'''

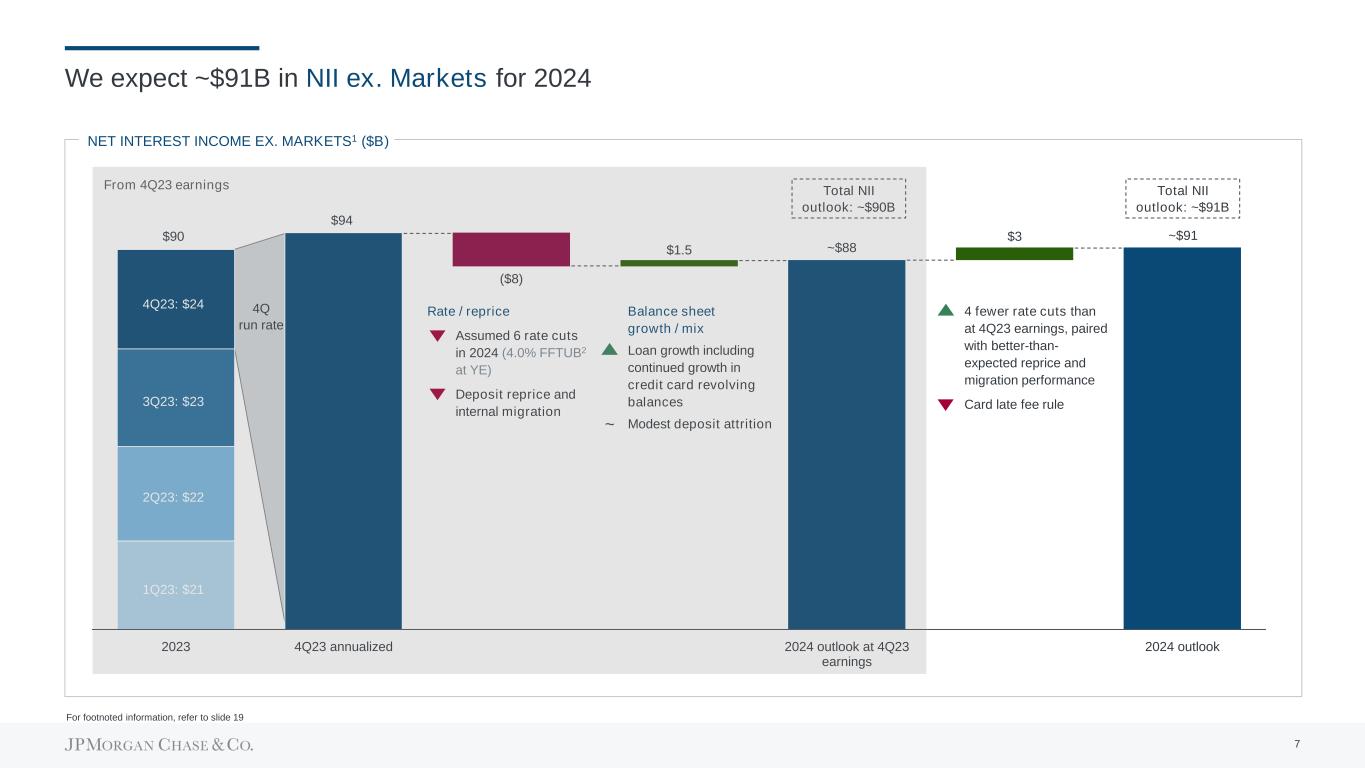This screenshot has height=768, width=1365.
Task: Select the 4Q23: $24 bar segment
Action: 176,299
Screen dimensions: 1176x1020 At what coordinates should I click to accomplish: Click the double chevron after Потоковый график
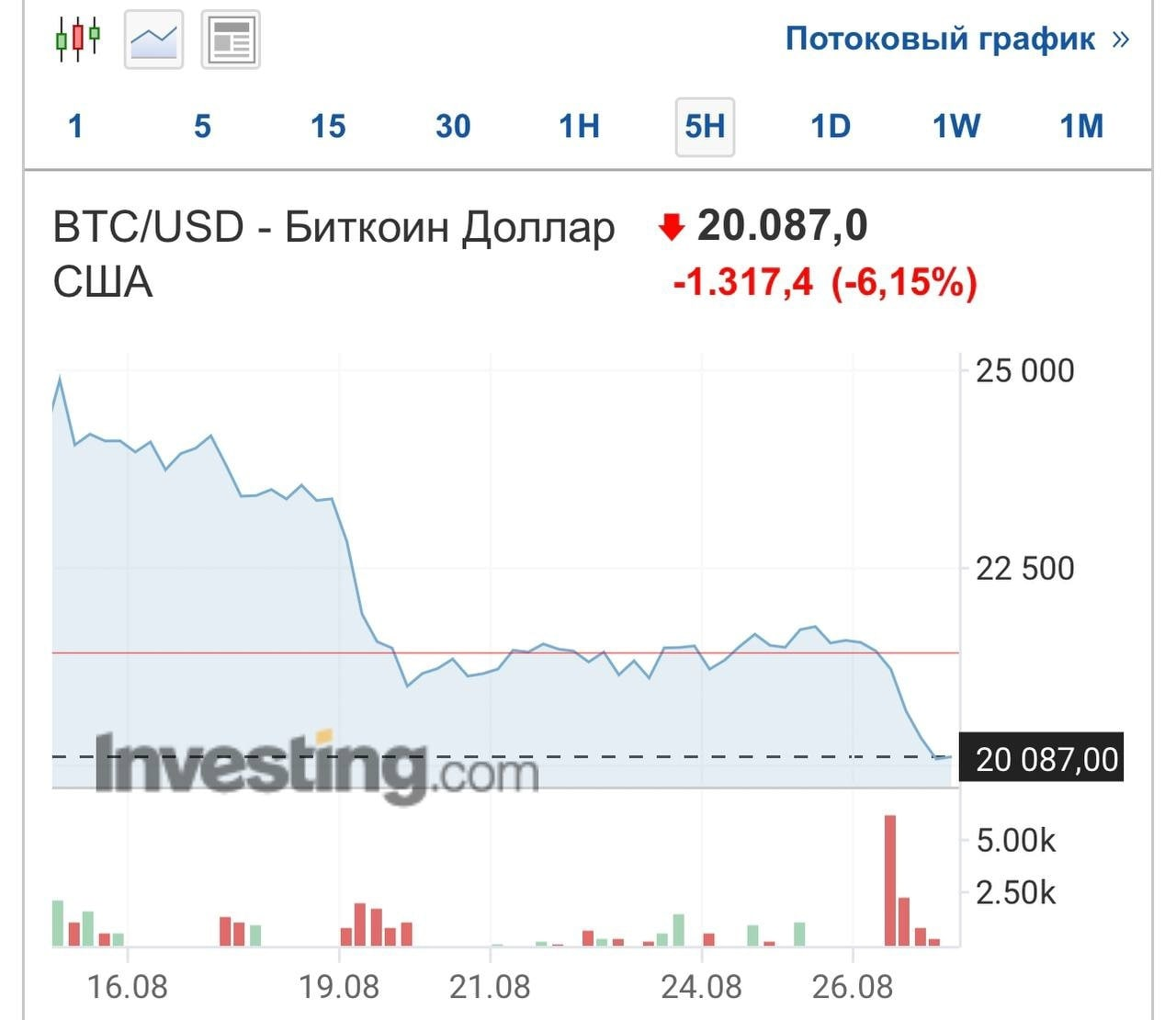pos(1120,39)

'''

◆ **PROBLEM REQUIREMENTS**
Only the lines from the one that contains "Screen dimensions: 1176x1020" to the end of the records, inclusive, are to be quoted exactly, with pictures excluded.

◆ **SOLUTION TO THE EXERCISE**
Screen dimensions: 1176x1020 At what coordinates should I click to accomplish: Click the double chevron after Потоковый график
pos(1120,39)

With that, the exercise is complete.